IV. Unjust Enrichment & Payment By Mistake
The complaint also contains claims for unjust enrichment and payment by mistake, which the government may bring alongside FCA claims pursuant to federal common law. See United States v. Mead, 426 F.2d 118, 124 (9th Cir. 1970) (in action under False Claims Act, “the government's alternative theory of recovery is under the common law doctrine of payment by mistake,” which “is available to the United States and is independent of statute”); United States v. California, 932 F.2d 1346, 1350 (9th Cir. 1991), aff'd, 507 U.S. 746 (1993) (collecting cases for proposition that “classic cases of unjust enrichment” can be brought under federal common law); United States ex rel. Humane Soc'y of the U.S. v. Westland/Hallmark Meat Co., No. 08-cv-00221 VAP OPX, 2010 WL 11464786, at *13 (C.D. Cal. Aug. 5, 2010) (“federal common law provides for reimbursement of federal monies improperly paid pursuant to federal programs”); United States v. Bellecci, No. 05-cv-1538 LKK GGH, 2008 WL 802367, at *6 (E.D. Cal. Mar. 26, 2008) (explaining that longstanding federal common law allows government to bring mistake of fact and unjust enrichment claims alongside FCA claims).

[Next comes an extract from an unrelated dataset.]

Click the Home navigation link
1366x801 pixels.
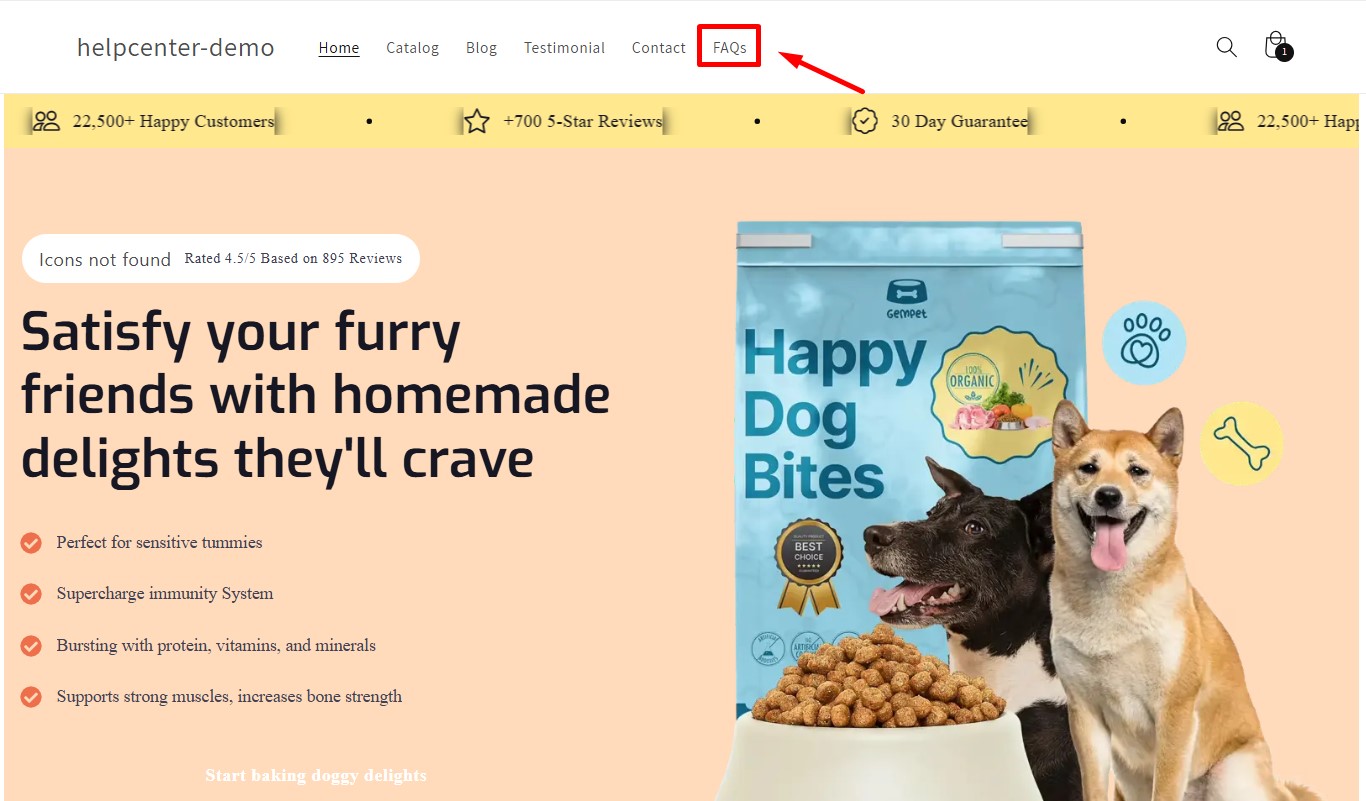tap(339, 47)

Defendants argue that these claims must be dismissed because (1) unjust enrichment and payment by mistake are not available as freestanding claims under California law, and (2) the claims are barred by the California statute of limitations. However, as indicated by the cited case law, these claims are available to the government under federal common law.
Because the government has failed to plead the underlying fraud with particularity, the unjust enrichment and payment by mistake claims -- which are premised on that fraud (see FAC ¶¶ 297-303) -- also fail. See Puri v. Khalsa, 674 Fed.Appx. 679, 690 (9th Cir. 2017) (where an “unjust enrichment claim is based on fraud, it too is subject to Rule 9(b)”); cf. United States ex rel. Berntsen v. Prime Healthcare Servs., Inc., No. 11cv-8214 PJW, 2017 WL 11636166, at *4 (C.D. Cal. Jan. 13, 2017) (declining to dismiss claims for unjust enrichment and payment by mistake as they were “derivative of the government's [adequately pled] False Claims Act claims”). Accordingly, the court will also dismiss the fifth and sixth claims with leave to amend.
IT IS THEREFORE ORDERED that defendants' motions to dismiss (Docket Nos. 21, 32, 33) be, and the same hereby are, GRANTED. The United States has twenty days from the date of this Order to file an amended complaint curing the statute of limitations issue consistent with this Order.